[Source records]
════════

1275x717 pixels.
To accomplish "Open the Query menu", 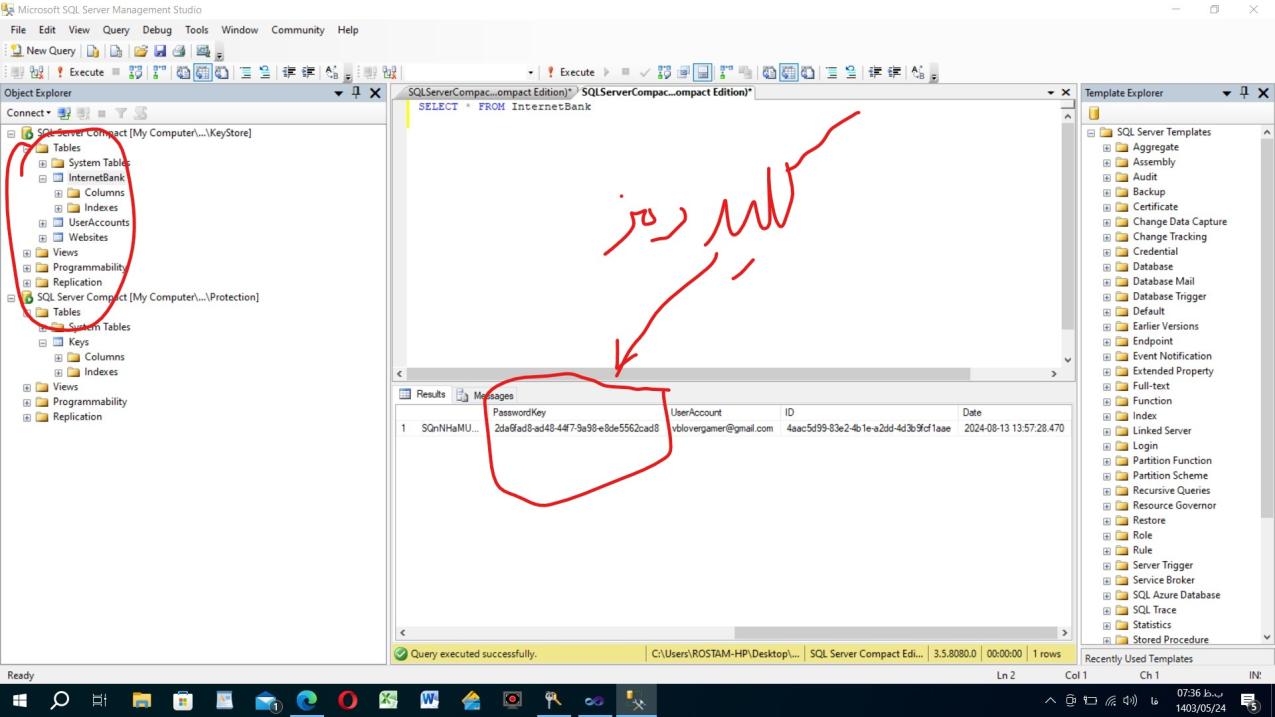I will pyautogui.click(x=116, y=30).
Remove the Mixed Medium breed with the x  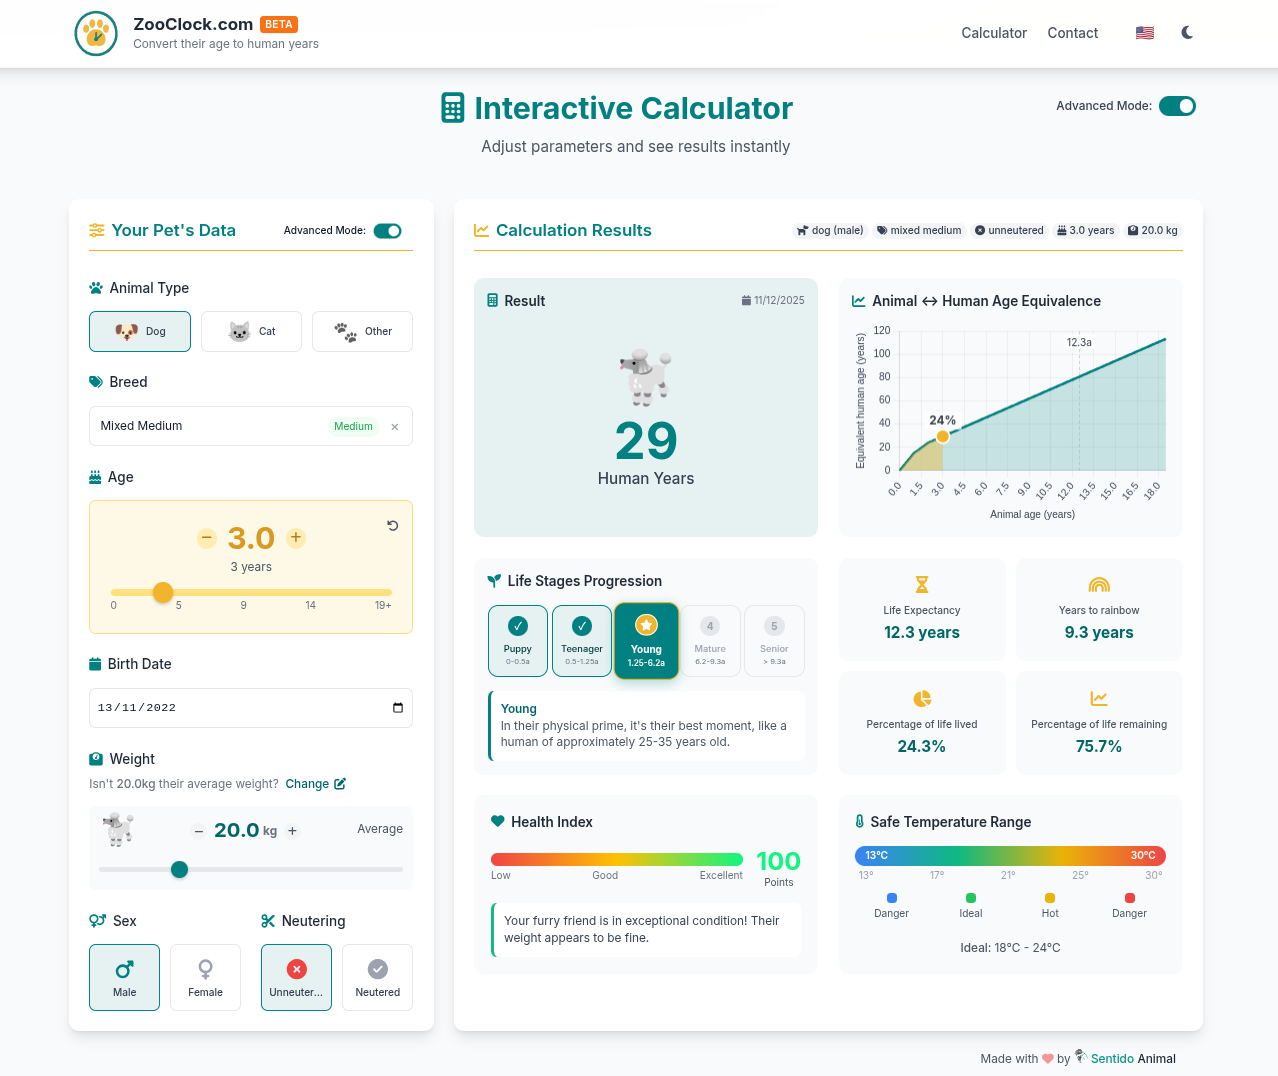point(396,426)
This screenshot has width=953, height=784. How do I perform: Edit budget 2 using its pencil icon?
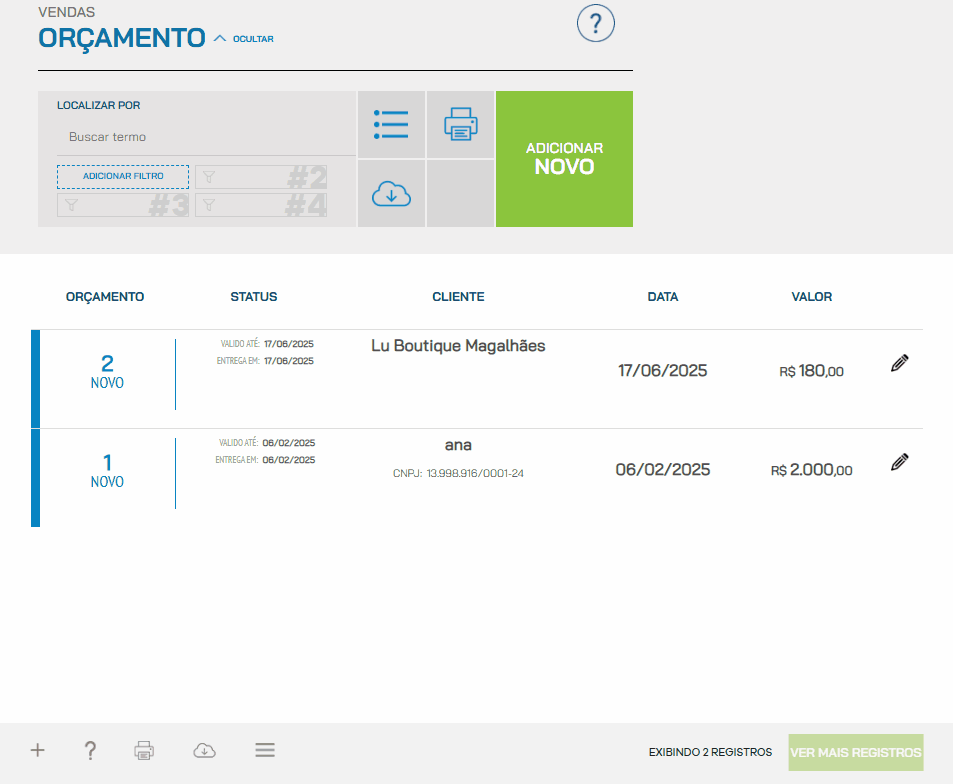click(899, 364)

════════

A picture must not appear in the copy. Transcribe exactly the lines from the one with "This screenshot has" through the final line of the entries, both included, and no more.

This screenshot has width=953, height=784. How do I perform: Edit budget 2 using its pencil icon?
click(899, 364)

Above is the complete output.